The Wood County District Attorney’s office received the request for charges last week upon conclusion of the police investigation.

Simone Rootellis, 17, and Alyssa Portz, 17, are charged with one count each of being party to making terrorist threats. They are scheduled to make their initial appearance on Feb. 10 in Wood County Circuit Court.

[Related: Two arrests made in Marshfield High School Bomb Threat]

Bomb threats were found written on girls’ bathroom stalls at the Marshfield High School on Dec. 9. The threats referenced the date 12-18-19 and the two students were arrested on Dec. 10, booked and released.

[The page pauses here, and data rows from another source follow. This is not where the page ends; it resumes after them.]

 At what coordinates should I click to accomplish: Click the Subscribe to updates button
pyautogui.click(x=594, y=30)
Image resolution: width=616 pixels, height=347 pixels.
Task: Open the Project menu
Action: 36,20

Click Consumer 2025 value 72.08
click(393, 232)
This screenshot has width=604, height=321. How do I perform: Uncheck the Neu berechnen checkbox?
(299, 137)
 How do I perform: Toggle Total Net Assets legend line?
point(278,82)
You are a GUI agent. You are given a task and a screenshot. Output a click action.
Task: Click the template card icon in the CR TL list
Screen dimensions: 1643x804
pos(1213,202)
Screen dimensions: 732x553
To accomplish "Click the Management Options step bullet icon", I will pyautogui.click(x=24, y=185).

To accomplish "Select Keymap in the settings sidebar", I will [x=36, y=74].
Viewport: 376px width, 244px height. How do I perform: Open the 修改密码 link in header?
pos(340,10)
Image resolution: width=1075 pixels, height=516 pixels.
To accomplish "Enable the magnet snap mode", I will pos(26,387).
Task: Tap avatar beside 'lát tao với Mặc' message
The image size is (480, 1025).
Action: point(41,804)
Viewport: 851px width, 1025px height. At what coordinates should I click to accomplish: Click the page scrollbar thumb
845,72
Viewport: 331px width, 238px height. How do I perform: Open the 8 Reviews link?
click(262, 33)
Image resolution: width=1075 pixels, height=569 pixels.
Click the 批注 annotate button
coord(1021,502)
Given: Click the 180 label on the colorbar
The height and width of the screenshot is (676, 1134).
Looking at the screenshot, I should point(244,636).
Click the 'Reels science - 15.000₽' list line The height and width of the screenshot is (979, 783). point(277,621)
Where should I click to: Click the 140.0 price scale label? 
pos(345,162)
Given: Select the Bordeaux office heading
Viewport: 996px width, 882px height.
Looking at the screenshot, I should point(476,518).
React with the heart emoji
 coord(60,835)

According to the criminal complaint, Portz informed an assistant principal of a bomb threat written in the girl’s bathroom. The assistant principal told the school resource officer, who upon investigating the writing found another threat in the same bathroom which said, “Watch out MHS bomb.”

The officer discovered four other threats in multiple high school bathrooms referencing the 12-18-19 date.

The officer and assistant principal met with Portz, who said Rootellis was involved in writing the threats and they both had discussed the writings beforehand and agreed to write them on Dec. 9. That day, Rootellis told Portz she had written several bomb threats in three bathrooms. Portz stated the 12-18-19 date was chosen because Rootellis wished to have off of school that day and they came up with the idea to write the threats.

Portz encouraged Rotellis to write additional threats and to use the phrase “watch out.”

Portz believed that by reporting the threats herself, it would not be thought that she was involved. Rootellis initially denied that she had written all of the bomb threats in the bathrooms, later claiming it was done as a joke. She also stated that Portz had told her some of the things that she should write.

Both are charged with a Class I felony, which can mean a fine of up to $10,000 or imprisonment up to 3 years and 6 months, or both.